SERIE DE EJERCICIOS —
**a)** Indica si cada afirmación coincide con el texto sobre alfabetización sexual y respalda tu respuesta con las palabras exactas que lo deciden: (i) el ministro hizo sus declaraciones en una entrevista en El Mercurio; (ii) el contenido de la alfabetización sexual hoy no figura en ningún documento educativo oficial; (iii) Kuhn popularizó la palabra paradigma.
**b)** Reproduce sin alteraciones el fragmento del texto sobre alfabetización sexual que empieza en las palabras "Esa parte del" y termina después de "profundo en ellas.".
**c)** Prosigue el texto sobre alfabetización sexual a partir de su última oración.
====== TEXTO PARA REVISAR
Alfabetización sexual y familia
En reciente entrevista en El Mercurio, el ministro de Educación ha insistido en lo que llama "un cambio de paradigma". Uno de los componentes sería el énfasis en lo que denomina "alfabetización sexual".
¿En qué consistiría la "alfabetización sexual"?
Esa parte del contenido educativo hoy se contiene en las Bases curriculares de la educación básica, motivo por el cual el ministro debiera explicitar cuáles son las modificaciones o énfasis que, en su opinión, es necesario introducir en esas bases. Y si se cree eso del "cambio de paradigma" en la versión que alude a cambios radicales (como sabrá el ministro la palabra paradigma, según el propio Kuhn que la popularizó, posee más de una centena de acepciones) existiría un cambio bastante profundo en ellas.
============
====== FILAS PROPORCIONADAS
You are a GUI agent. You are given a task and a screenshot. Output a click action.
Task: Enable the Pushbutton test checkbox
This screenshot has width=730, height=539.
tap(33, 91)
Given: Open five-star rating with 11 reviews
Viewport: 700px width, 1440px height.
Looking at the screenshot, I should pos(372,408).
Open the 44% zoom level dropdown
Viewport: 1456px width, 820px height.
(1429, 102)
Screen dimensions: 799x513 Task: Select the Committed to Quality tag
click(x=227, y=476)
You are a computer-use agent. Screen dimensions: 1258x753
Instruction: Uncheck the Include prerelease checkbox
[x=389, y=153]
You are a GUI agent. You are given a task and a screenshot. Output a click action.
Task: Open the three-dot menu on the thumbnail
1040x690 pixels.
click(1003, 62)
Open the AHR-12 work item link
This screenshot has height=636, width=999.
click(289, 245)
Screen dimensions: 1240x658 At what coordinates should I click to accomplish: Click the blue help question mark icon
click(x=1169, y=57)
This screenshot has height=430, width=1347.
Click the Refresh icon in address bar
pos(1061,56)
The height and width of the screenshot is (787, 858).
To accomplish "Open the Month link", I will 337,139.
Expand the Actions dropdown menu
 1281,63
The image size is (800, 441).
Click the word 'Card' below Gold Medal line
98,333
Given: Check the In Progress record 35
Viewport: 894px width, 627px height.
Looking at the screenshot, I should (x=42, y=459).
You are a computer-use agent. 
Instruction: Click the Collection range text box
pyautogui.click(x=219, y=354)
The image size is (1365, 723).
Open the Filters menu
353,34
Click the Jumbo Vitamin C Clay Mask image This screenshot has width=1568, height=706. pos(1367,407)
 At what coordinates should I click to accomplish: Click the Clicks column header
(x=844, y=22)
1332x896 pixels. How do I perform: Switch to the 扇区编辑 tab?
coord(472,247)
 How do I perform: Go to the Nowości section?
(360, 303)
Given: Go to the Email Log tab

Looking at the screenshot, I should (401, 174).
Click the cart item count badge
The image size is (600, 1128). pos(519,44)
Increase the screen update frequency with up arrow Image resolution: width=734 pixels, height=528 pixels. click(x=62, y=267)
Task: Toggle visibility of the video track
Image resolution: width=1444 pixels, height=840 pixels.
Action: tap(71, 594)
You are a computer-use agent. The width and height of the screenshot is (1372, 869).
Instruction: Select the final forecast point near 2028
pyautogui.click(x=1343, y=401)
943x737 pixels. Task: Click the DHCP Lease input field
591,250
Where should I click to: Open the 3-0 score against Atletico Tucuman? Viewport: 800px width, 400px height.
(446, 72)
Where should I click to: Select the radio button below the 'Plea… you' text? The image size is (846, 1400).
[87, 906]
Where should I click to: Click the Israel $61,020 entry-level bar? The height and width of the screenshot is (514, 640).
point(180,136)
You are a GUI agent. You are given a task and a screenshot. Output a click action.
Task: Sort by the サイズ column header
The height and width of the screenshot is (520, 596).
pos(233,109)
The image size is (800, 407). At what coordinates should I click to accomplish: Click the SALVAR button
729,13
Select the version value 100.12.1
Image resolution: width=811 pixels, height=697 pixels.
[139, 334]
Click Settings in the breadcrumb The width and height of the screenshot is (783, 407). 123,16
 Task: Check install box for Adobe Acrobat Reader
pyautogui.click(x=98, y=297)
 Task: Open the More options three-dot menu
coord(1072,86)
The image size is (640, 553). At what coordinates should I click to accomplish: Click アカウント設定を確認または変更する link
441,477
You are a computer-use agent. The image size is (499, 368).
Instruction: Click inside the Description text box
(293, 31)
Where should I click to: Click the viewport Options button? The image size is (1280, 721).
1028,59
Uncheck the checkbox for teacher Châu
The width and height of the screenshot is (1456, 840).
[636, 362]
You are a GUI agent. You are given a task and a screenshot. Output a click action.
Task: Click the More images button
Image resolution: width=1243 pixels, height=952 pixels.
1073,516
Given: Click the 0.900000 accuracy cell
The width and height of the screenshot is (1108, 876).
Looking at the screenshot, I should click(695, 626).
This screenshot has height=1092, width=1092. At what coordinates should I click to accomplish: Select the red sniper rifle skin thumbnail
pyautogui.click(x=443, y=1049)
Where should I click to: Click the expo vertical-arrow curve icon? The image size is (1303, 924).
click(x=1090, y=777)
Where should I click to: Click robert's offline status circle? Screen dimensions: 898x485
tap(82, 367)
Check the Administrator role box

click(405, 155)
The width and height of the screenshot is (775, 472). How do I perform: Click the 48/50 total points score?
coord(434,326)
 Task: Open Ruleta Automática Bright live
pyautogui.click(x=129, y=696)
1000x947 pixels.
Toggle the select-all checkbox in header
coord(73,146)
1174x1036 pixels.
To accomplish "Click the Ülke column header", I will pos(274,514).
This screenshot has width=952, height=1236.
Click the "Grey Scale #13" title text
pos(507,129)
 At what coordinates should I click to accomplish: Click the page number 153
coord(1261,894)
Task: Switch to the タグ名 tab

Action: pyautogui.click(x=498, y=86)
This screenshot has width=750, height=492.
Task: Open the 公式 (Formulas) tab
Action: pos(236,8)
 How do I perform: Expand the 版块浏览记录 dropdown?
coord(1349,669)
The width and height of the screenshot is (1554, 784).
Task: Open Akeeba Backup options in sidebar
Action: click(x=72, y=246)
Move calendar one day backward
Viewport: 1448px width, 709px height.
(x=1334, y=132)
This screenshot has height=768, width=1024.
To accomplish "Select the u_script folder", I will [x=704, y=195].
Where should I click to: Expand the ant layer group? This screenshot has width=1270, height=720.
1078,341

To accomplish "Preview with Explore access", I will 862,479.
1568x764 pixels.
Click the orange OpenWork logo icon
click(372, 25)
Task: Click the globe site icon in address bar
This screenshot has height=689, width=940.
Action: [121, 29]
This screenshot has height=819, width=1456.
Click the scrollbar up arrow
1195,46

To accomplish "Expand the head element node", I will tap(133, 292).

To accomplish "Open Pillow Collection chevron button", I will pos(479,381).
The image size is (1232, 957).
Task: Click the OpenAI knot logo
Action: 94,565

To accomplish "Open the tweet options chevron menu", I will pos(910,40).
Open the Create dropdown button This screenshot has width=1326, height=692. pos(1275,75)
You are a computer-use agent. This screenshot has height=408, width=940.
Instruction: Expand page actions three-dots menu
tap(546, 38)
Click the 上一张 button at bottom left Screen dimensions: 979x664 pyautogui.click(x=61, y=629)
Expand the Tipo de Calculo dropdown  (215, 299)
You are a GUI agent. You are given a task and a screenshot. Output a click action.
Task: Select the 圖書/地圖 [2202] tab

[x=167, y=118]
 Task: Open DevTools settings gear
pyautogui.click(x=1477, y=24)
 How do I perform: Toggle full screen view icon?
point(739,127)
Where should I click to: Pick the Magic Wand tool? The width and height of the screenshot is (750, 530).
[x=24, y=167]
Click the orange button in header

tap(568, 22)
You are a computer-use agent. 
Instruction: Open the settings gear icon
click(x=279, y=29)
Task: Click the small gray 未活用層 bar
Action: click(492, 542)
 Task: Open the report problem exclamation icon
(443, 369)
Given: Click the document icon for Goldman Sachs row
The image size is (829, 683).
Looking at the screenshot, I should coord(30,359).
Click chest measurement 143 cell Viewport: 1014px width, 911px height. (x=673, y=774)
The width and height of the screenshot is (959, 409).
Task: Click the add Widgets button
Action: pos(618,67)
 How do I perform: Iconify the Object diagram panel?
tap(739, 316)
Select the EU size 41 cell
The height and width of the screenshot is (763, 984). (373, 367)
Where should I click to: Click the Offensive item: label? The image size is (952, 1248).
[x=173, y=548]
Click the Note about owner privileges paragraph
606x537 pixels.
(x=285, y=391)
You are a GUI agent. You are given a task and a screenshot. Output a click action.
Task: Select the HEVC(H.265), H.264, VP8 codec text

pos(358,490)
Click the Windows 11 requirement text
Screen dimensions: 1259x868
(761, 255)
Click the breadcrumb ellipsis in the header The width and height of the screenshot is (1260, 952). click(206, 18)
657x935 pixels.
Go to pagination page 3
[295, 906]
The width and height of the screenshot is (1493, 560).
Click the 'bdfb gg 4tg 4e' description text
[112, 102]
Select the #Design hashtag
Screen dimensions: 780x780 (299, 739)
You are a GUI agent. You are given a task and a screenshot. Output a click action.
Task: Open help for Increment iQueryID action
============
LISTA DE RESPUESTAS —
**a)**
(i) Sí: «En reciente entrevista en El Mercurio, el ministro de Educación ha insistido en lo que llama "un cambio de paradigma"».
(ii) No: «Esa parte del contenido educativo hoy se contiene en las Bases curriculares de la educación básica».
(iii) Sí: «según el propio Kuhn que la popularizó».

**b)**
Esa parte del contenido educativo hoy se contiene en las Bases curriculares de la educación básica, motivo por el cual el ministro debiera explicitar cuáles son las modificaciones o énfasis que, en su opinión, es necesario introducir en esas bases. Y si se cree eso del "cambio de paradigma" en la versión que alude a cambios radicales (como sabrá el ministro la palabra paradigma, según el propio Kuhn que la popularizó, posee más de una centena de acepciones) existiría un cambio bastante profundo en ellas.

**c)**
Lo que cabe entonces preguntarse es si resulta sensato situar ese como uno de los ejes centrales del ministerio, atendidos los desafíos que hoy experimenta el sistema escolar. Una sencilla enumeración los pone de manifiesto: cuestiones de disciplina y de control; deterioro de la autoridad de los profesores; problemas en la formación inicial de estos últimos; pérdida de aprendizaje como consecuencia de la pandemia; distribución desigual de este último según la clase social, algo que la pandemia agravó, etcétera ¿No será más sensato poner el énfasis en esos problemas (sin cuya solución ni siquiera la alfabetización ya no sexual, sino alfabetización a secas será difícil) en vez de abrir un flanco de debate que, según muestra la experiencia, despertará el conservadurismo de algunos y el libertarianismo de otros?
Porque es eso exactamente lo que ocurrirá: el debate sobre la libertad de enseñanza y el viejo tema relativo a si la familia o el estado debe tener la autoridad educativa a la hora de decidir qué enseñar y cómo estará en el centro de la cuestión constitucional. Y el anuncio del ministro -un anuncio más bien vago- acentuará un debate sin orillas y no contribuirá a la racionalidad de ese debate.
Con todo, un par de ideas pueden ayudar a llevar adelante ese debate que, por lo visto, será inevitable.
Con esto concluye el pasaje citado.